(Insights from Onur Özdemir, “Distributional Effects of Human Capital in Advanced Economies: Dynamics of Economic Globalization,” Business and Economics Research Journal, 2020)
As Chancellor Rachel Reeves prepares to deliver her second Budget, the political and fiscal stakes could not be higher. Britain’s economic story mirrors that of other advanced nations: record inequality, wage stagnation, and an economy struggling to translate high levels of education into shared prosperity.
A 2020 study by Onur Özdemir offers a striking insight into why this paradox persists — and what policymakers like Reeves can learn from it. Examining 19 advanced economies between 1990 and 2017, the study reveals that at later stages of development, investment in education and human capital can actually widen income inequality.
1. The Paradox of Progress: When Education Deepens Inequality
In its early stages, expanding access to education reduces inequality by lifting lower-skilled workers into better-paid roles. But as nations mature, the benefits of education become increasingly concentrated among the already advantaged — those able to afford elite institutions, accumulate networks, and access high-return sectors.
Lesson for the Chancellor:
Boosting education spending alone will not fix inequality. Without reforms to who benefits from education, public investment risks compounding privilege. Britain’s Budget should focus not only on access but on equitable returns to learning — ensuring skills translate into fair wages, social mobility, and regional opportunity.
2. Globalisation Magnifies the Divide
Özdemir’s data show that economic globalisation — through trade and financial openness — correlates positively with inequality across advanced economies. High-skilled workers in globalised sectors capture larger income gains, while those in traditional or regional industries fall behind.
Lesson:
Reeves must couple open-market policies with domestic redistribution of opportunity — channeling globalisation dividends into regional innovation hubs, re-skilling programmes, and fair-work protections. Without this, global competition will continue to hollow out Britain’s middle class.
3. Growth Without Bargaining Power Is Hollow
The study finds a clear link between weak labour bargaining power and widening income inequality, proxied by unemployment and the erosion of union representation. Where labour’s voice diminishes, capital captures the gains of productivity.
Lesson:
Reform labour policy to strengthen workers’ voice in corporate governance and pay-setting. Fiscal growth plans must embed structural trust between labour and capital — rewarding companies that share productivity gains through employee ownership, profit-sharing, and collective representation.
4. The Kuznets Curve Reversed
Historically, economist Simon Kuznets proposed that inequality rises in early development and falls as societies grow richer. But Özdemir’s analysis shows a U-shaped curve — inequality falls initially, then rises again once economies reach high-income status.
Lesson:
Britain, now a mature economy, cannot rely on “growth first, redistribution later.” Reeves’ second Budget should integrate equity into the engine of growth itself — aligning industrial strategy, education, and fiscal policy to prevent the rebound effect of prosperity concentrating at the top.

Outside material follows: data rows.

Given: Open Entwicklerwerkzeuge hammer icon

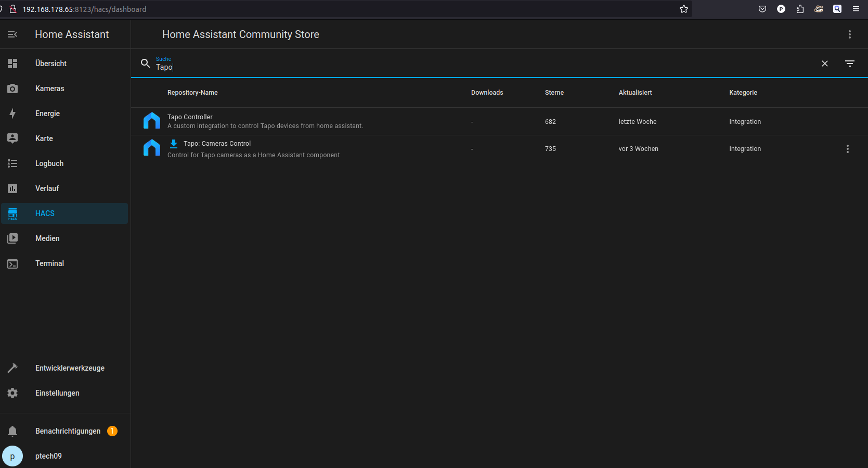Looking at the screenshot, I should [12, 368].
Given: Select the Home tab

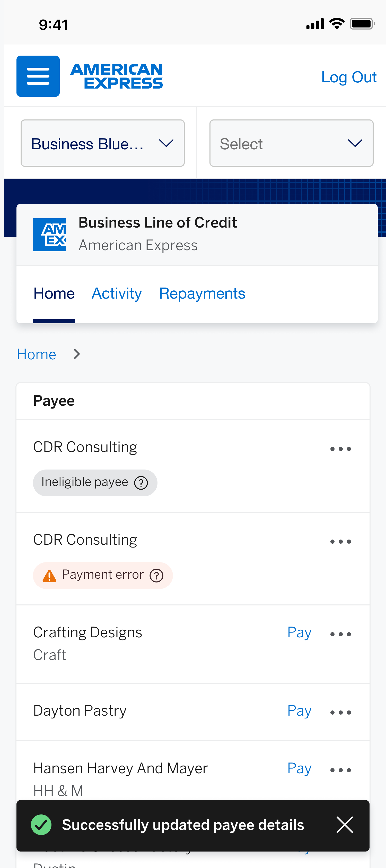Looking at the screenshot, I should coord(54,293).
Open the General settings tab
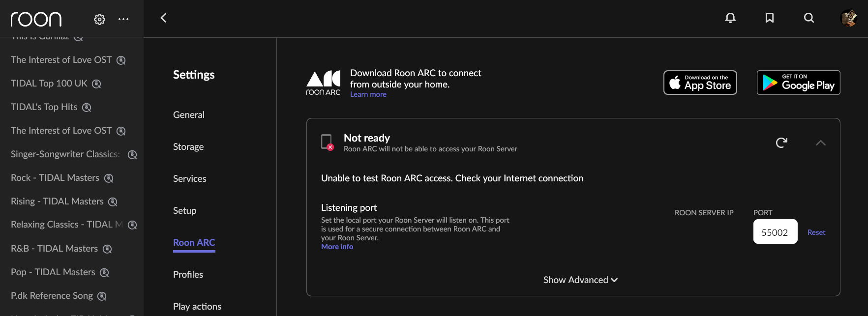Viewport: 868px width, 316px height. [x=189, y=115]
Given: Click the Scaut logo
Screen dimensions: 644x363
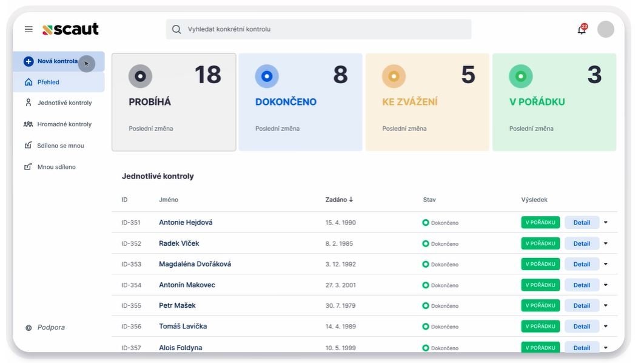Looking at the screenshot, I should click(70, 29).
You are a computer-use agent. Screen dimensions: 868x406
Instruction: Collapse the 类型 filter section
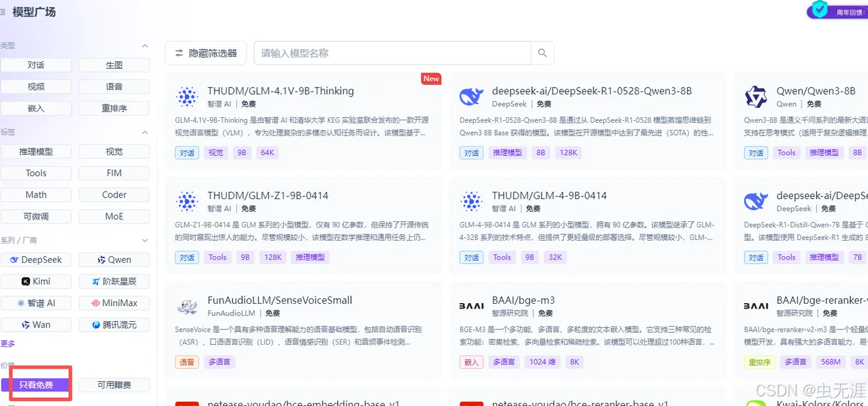(x=145, y=46)
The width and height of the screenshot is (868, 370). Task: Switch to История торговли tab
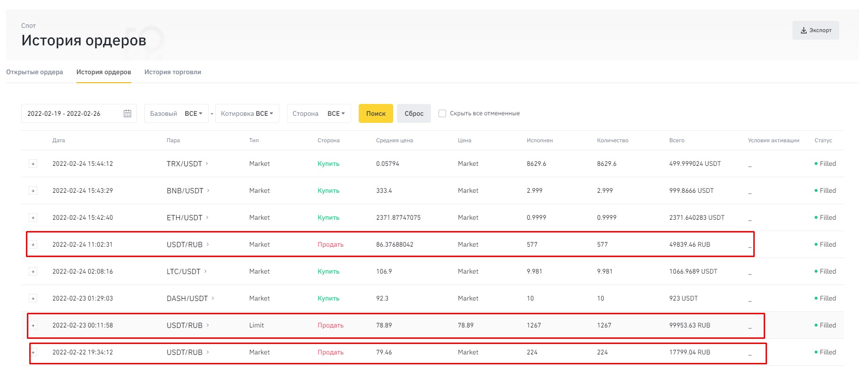[x=173, y=72]
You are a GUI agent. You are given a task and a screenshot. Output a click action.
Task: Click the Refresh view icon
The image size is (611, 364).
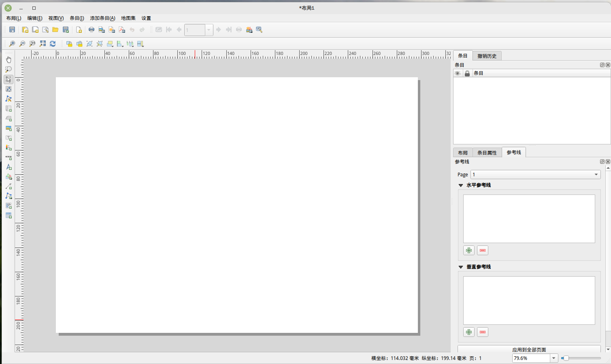click(x=53, y=44)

5. The New Divide: Returns to Skills, Not Access to Skills
The research highlights that returns to education are not evenly distributed. The highly educated in globalised, technology-intensive roles reap exponential income gains, while others face stagnating wages despite similar years of schooling.
Lesson:
Reeves should move beyond education quantity targets (e.g., “X million apprenticeships”) toward quality and wage parity — linking tax incentives and funding to employer commitments on fair pay for skilled work.
6. Human Development Alone Is Not Enough
Even when measured through broader indices like the Human Development Index (HDI), which combines income, life expectancy, and education, the study still finds a positive correlation between human development and income inequality at later stages.
Lesson:
The UK’s social policy should focus on distributional design — who captures the benefits of progress — rather than assuming that better averages mean a fairer society. Health, education, and productivity policies must be deliberately progressive, targeting areas of persistent disadvantage.
7. A New Human Capital Covenant
Özdemir concludes that, in advanced economies, the benefits of human capital and globalisation accrue disproportionately to those already advantaged, unless policy directly addresses distributional outcomes.
Lesson:
Reeves’ second Budget presents an opportunity to declare a Human Capital Covenant — a pledge to ensure every pound invested in education, innovation, or infrastructure contributes to narrowing, not widening, inequality. This could include:
- Regional equity audits for major capital spending.
- Mandatory fair-pay ratios for public contracts.
- Tax credits tied to inclusive training and upskilling.
In Summary: Shared Prosperity Is a Choice
“In the early stages, education narrows inequality. In the later stages, it entrenches it — unless governments intervene deliberately.” — Özdemir (2020)D
For the Chancellor, the message is clear:
Britain’s challenge is not a lack of talent or effort, but a system that rewards concentration over contribution.
A Budget for Shared Prosperity would measure success not by GDP alone, but by how evenly the gains of growth are distributed — through education, wages, and wellbeing.
The next stage of economic maturity will not be defined by how much Britain learns, but by how fairly it shares what it knows.